On 14/05/2025 14:57, Rob Clark wrote:
On Wed, May 14, 2025 at 3:01 AM Tvrtko Ursulin
<tvrtko.ursu...@igalia.com> wrote:


On 13/05/2025 15:16, Rob Clark wrote:
On Fri, May 9, 2025 at 8:34 AM Tvrtko Ursulin <tvrtko.ursu...@igalia.com> wrote:

Dma-fence objects currently suffer from a potential use after free problem
where fences exported to userspace and other drivers can outlive the
exporting driver, or the associated data structures.

The discussion on how to address this concluded that adding reference
counting to all the involved objects is not desirable, since it would need
to be very wide reaching and could cause unloadable drivers if another
entity would be holding onto a signaled fence reference potentially
indefinitely.

This patch enables the safe access by introducing and documenting a
contract between fence exporters and users. It documents a set of
contraints and adds helpers which a) drivers with potential to suffer from
the use after free must use and b) users of the dma-fence API must use as
well.

Premise of the design has multiple sides:

1. Drivers (fence exporters) MUST ensure a RCU grace period between
signalling a fence and freeing the driver private data associated with it.

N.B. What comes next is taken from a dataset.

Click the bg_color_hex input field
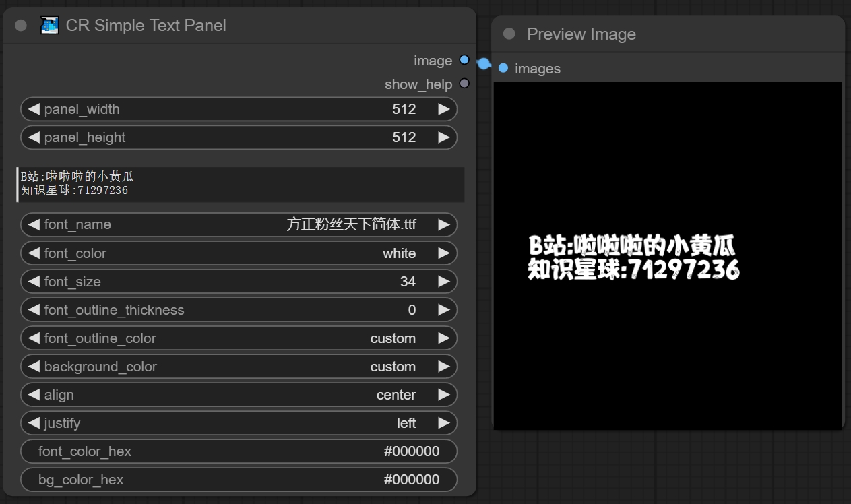The height and width of the screenshot is (504, 851). coord(239,480)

The grace period does not have to follow the signalling immediately but
HAS to happen before data is freed.

2. Users of the dma-fence API marked with such requirement MUST contain
the complete access to the data within a single code block guarded by the
new dma_fence_access_begin() and dma_fence_access_end() helpers.

The combination of the two ensures that whoever sees the
DMA_FENCE_FLAG_SIGNALED_BIT not set is guaranteed to have access to a
valid fence->lock and valid data potentially accessed by the fence->ops
virtual functions, until the call to dma_fence_access_end().

3. Module unload (fence->ops) disappearing is for now explicitly not
handled. That would required a more complex protection, possibly needing
SRCU instead of RCU to handle callers such as dma_fence_wait_timeout(),
where race between dma_fence_enable_sw_signaling, signalling, and
dereference of fence->ops->wait() would need a sleeping SRCU context.

Signed-off-by: Tvrtko Ursulin <tvrtko.ursu...@igalia.com>
---
   drivers/dma-buf/dma-fence.c | 69 +++++++++++++++++++++++++++++++++++++
   include/linux/dma-fence.h   | 32 ++++++++++++-----
   2 files changed, 93 insertions(+), 8 deletions(-)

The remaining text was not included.